Restarting vSAN cluster fails at "Re-enable HA on this cluster" with the error "Wait for HA enable failed"

Products

VMware vSAN

Issue/Introduction

When restarting a vSAN cluster using the Cluster Shutdown and Startup Wizard (after selecting Turn off vSAN and then Restart), the operation fails at the step:

Re-enable HA on this cluster
Wait for HA enable failed

The cluster restart does not complete successfully. After clicking Resume Restart, the operation continues to fail at the same “Re-enable HA on this cluster” step with the same error.

On the ESXi hosts, the following messages can be observed in /var/run/log/lifecycle.log:

DepotCollection:### Downloading depot index.xml from http://<VC_FQDN>:9084/vum/repository/hostupdate/__micro-depot__vendor-vmw__metadata-13__index__.xml
Downloader:### Opening http://<VC_FQDN>:9084/vum/repository/hostupdate/__micro-depot__vendor-vmw__metadata-13__index__.xml for download
Downloader:### Download failed: <urlopen error [Errno -3] Temporary failure in name resolution>, 9 retry left...
Downloader:### Download failed: <urlopen error [Errno -3] Temporary failure in name resolution>, 8 retry left...
Downloader:### Download failed: <urlopen error [Errno -3] Temporary failure in name resolution>, 7 retry left...
Downloader:### Download failed: <urlopen error [Errno -3] Temporary failure in name resolution>, 6 retry left...
Downloader:### Download failed: <urlopen error [Errno -3] Temporary failure in name resolution>, 5 retry left...
Downloader:### Download failed: <urlopen error [Errno -3] Temporary failure in name resolution>, 4 retry left...
Downloader:### Download failed: <urlopen error [Errno -3] Temporary failure in name resolution>, 3 retry left...
Downloader:### Download failed: <urlopen error [Errno -3] Temporary failure in name resolution>, 2 retry left...
Downloader:### Download failed: <urlopen error [Errno -3] Temporary failure in name resolution>, 1 retry left...
DepotCollection:### Could not download from depot at http://<VC_FQDN>:9084/vum/repository/hostupdate/__micro-depot__vendor-vmw__metadata-13__index__.xml, skipping (('http://<VC_FQDN>:9084/vum/repository/hostupdate/__micro-depot__vendor-vmw__metadata-13__index__.xml', '', '<urlopen error [Errno -3] Temporary failure in name resolution>'))

Environment

VMware vSAN cluster
vSphere HA enabled
Cluster Shutdown and Restart Wizard in use
vCenter managed by FQDN (PNID is a FQDN)
DNS service unavailable at the time of cluster restart

Cause

During the Restart operation, the cluster startup wizard attempts to re-enable vSphere HA on the cluster.

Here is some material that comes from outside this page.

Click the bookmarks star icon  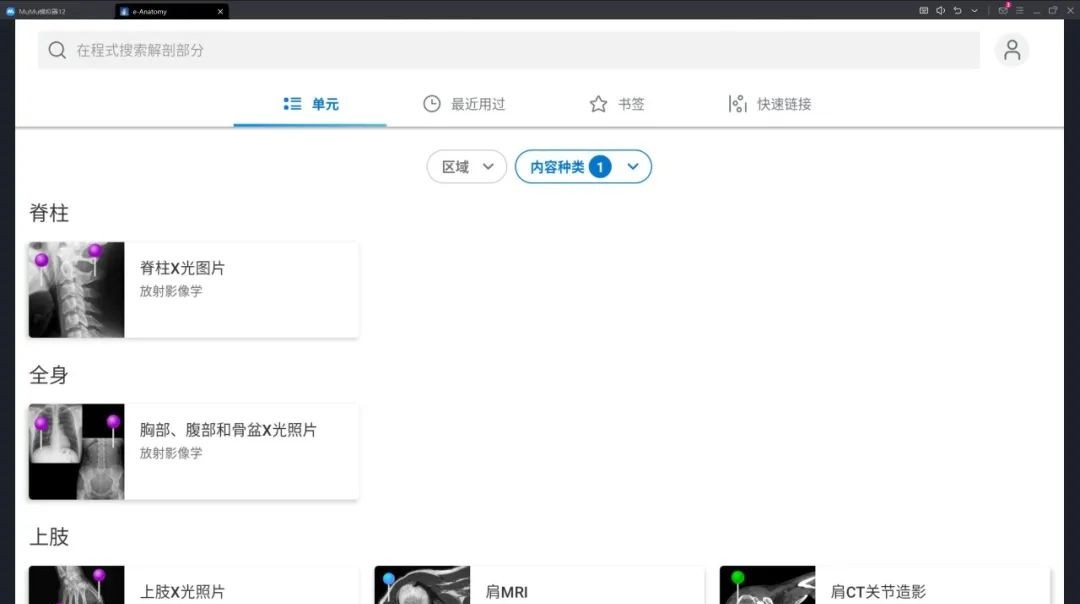tap(598, 103)
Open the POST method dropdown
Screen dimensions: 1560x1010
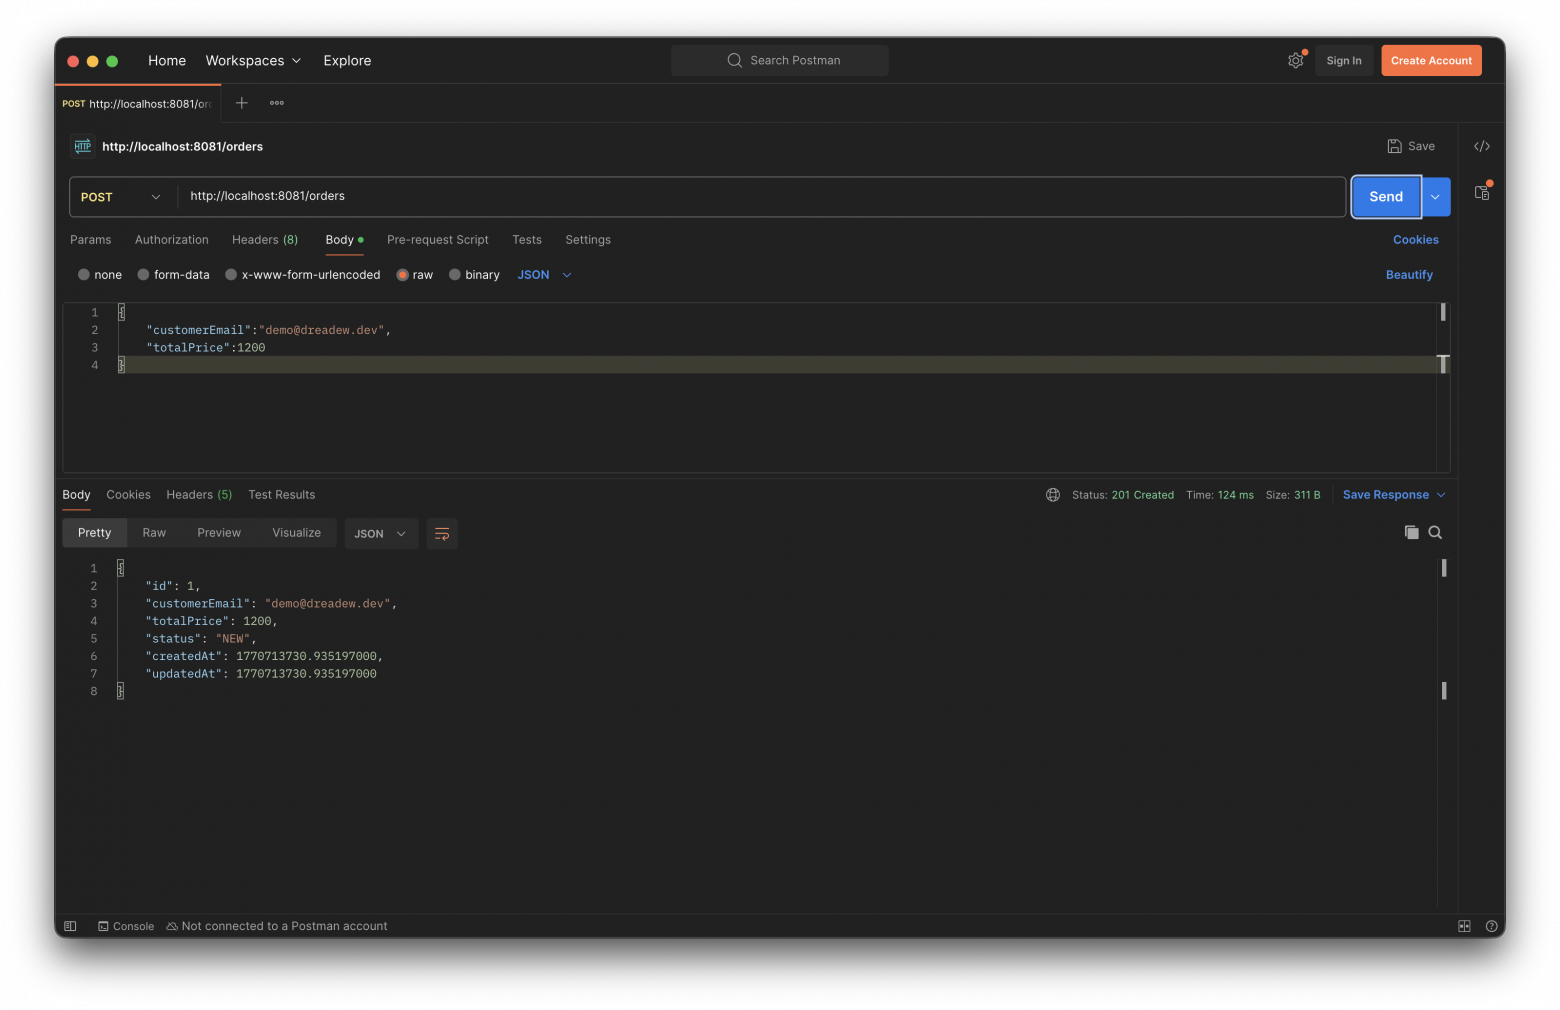120,197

As part of this process, ESXi hosts must resolve the vCenter FQDN in order to connect to the vCenter Lifecycle Manager (vLCM) via TCP port 9084 and download required HA-related metadata.

If DNS services are unavailable at this stage, ESXi hosts cannot resolve the vCenter hostname. This causes the download of HA-related metadata to fail, resulting in the failure of the “Re-enable HA on this cluster” step and preventing the cluster restart from completing.

One common scenario is when the DNS server is hosted within the same vSAN cluster and has not yet been powered on. However, the issue can occur in any environment where DNS is unavailable, regardless of where the DNS server is hosted.

Resolution

Ensure that DNS services are available and functioning before restarting the vSAN cluster.
Verify that ESXi hosts can resolve the vCenter FQDN.
If DNS cannot be made available immediately, configure one of the following workaround options on each ESXi host to provide vCenter Server name resolution.
Only one method is required.

* Non-persistent workaround: Add an entry directly to /etc/hosts. This change does not persist across ESXi host reboots.
```
<vCenter_IP_Address>   <vCenter_FQDN>
```
* Persistent workaround: Use the following command to add a host entry that persists across ESXi host reboots:
```
esxcli network ip hosts add --hostname <VC_FQDN> --ip <VC_IP>
```
Restart the vCenter .
Retry the RESTART operation

Once name resolution is restored, ESXi hosts can successfully retrieve the required HA metadata and the cluster restart completes successfully.

Additional Information

vSphere HA enablement depends on proper DNS name resolution of the vCenter when the vCenter was deployed with FQDN.
Using /etc/hosts as a temporary workaround when DNS is unavailable
DNS unavailability at cluster startup time can cause failures even if DNS servers are hosted outside the cluster.